Task requirements:
Render only the entries from the line containing "Image resolution: width=1276" through the end of the entries, inclusive, as a two-column CSV with the headers instruction and click_point. Give one row per entry, put each value in a single quoted field with line breaks replaced by spaces, and leave out the pictures.

Data for this task:
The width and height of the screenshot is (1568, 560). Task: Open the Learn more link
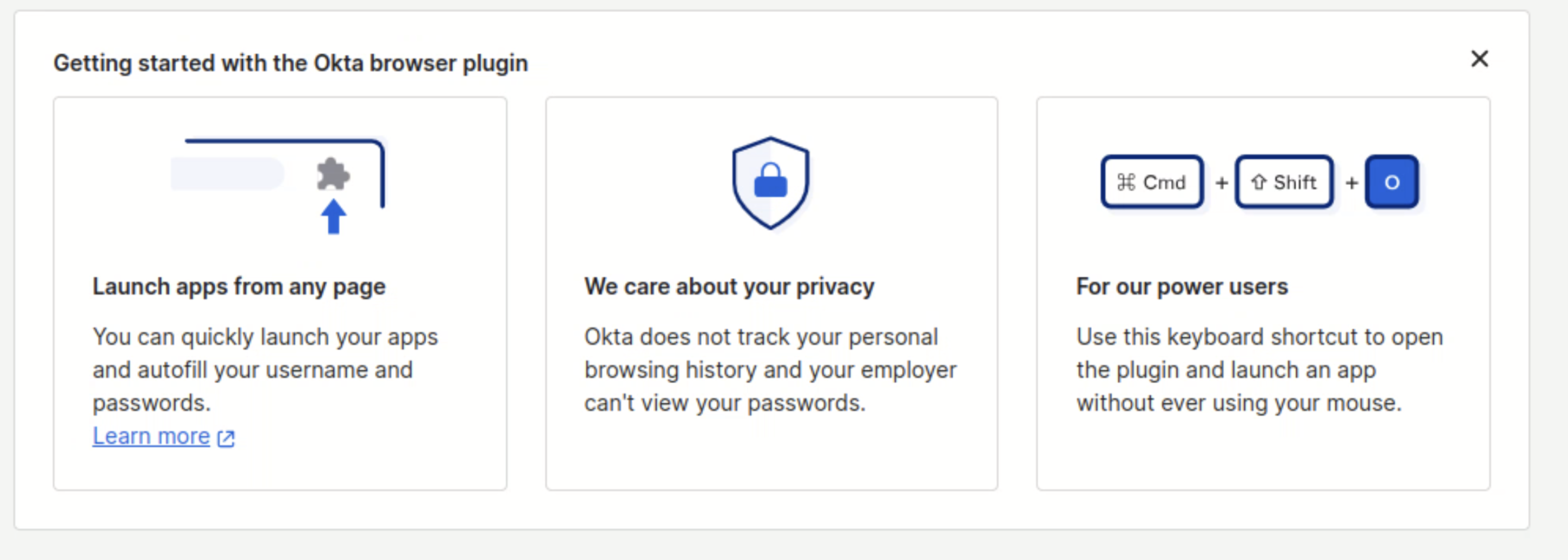150,436
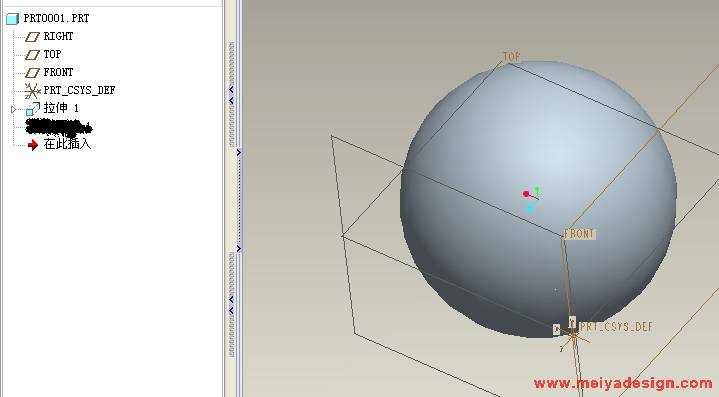Click the top collapse arrows on panel divider
The height and width of the screenshot is (397, 719).
[231, 95]
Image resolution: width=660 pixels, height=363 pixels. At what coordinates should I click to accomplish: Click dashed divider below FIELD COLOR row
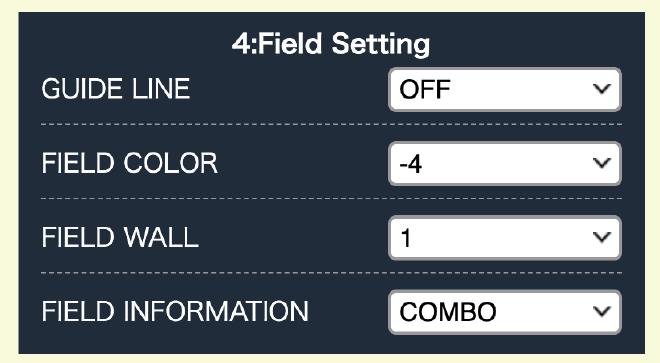[x=331, y=199]
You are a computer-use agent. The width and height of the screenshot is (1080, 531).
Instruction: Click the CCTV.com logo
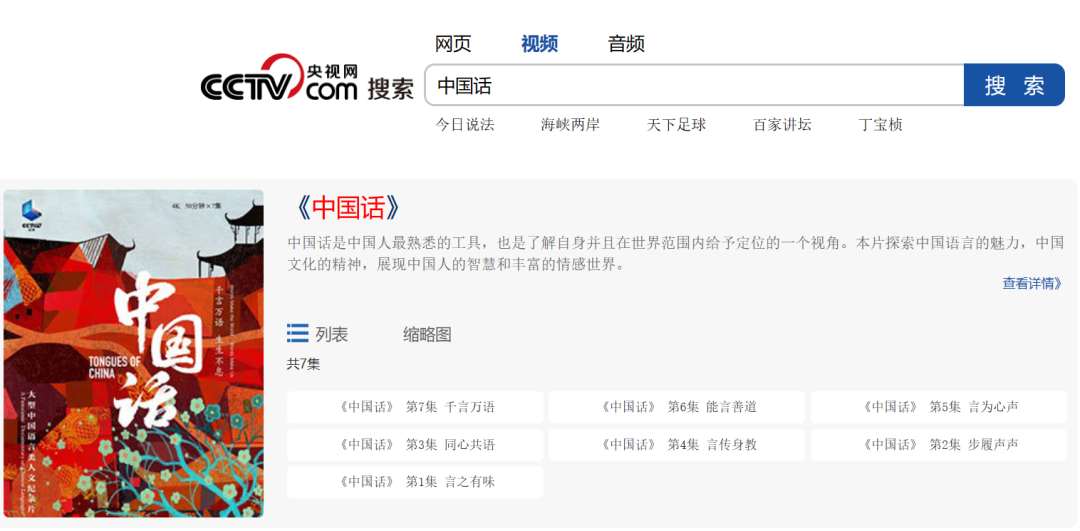pyautogui.click(x=279, y=80)
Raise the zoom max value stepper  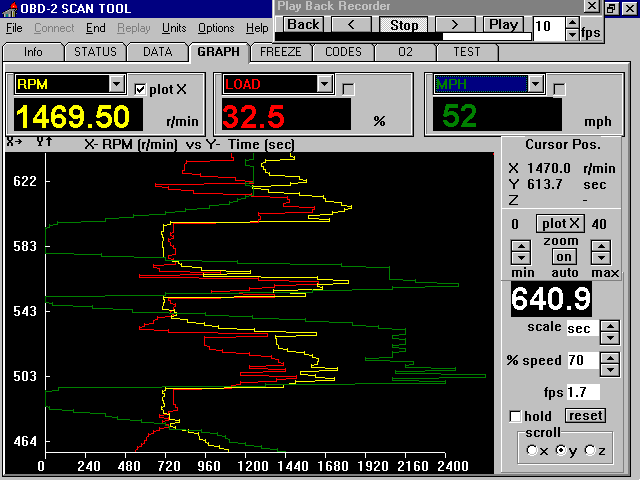600,246
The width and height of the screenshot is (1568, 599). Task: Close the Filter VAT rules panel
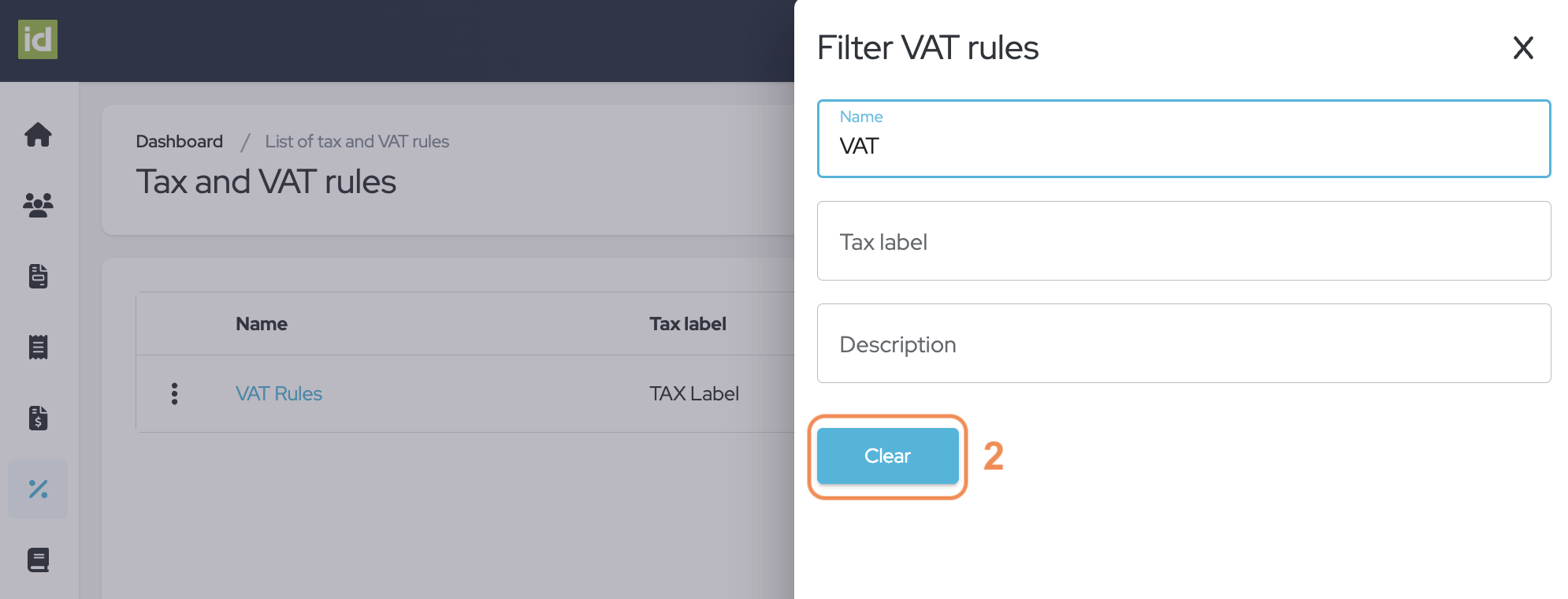pyautogui.click(x=1523, y=48)
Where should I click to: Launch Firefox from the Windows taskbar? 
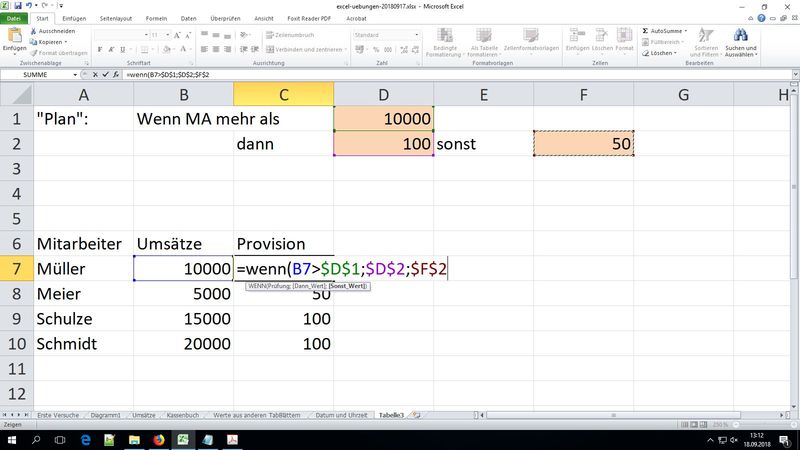pos(159,439)
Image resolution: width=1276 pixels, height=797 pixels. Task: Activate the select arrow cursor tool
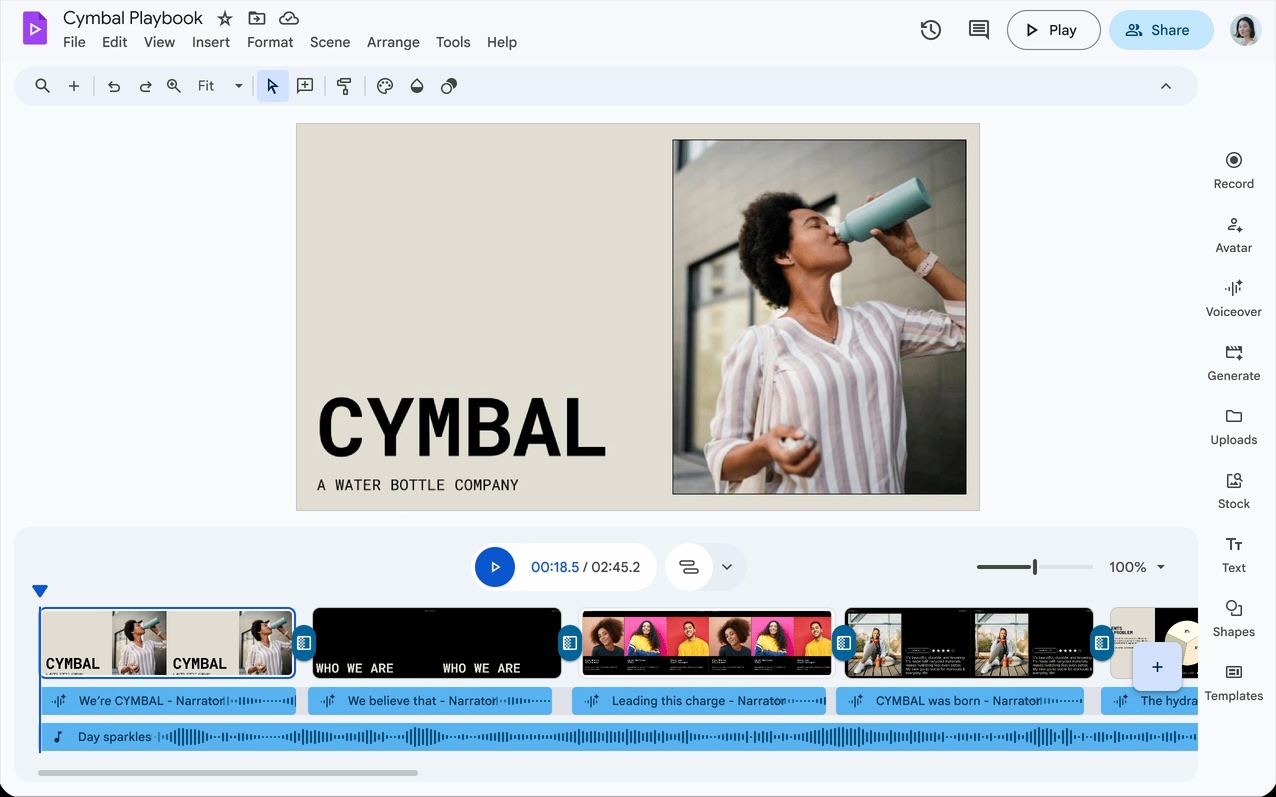(x=272, y=86)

Worked answer:
instruction,click_point
"Image resolution: width=1276 pixels, height=797 pixels. Task: Activate the select arrow cursor tool","(x=272, y=86)"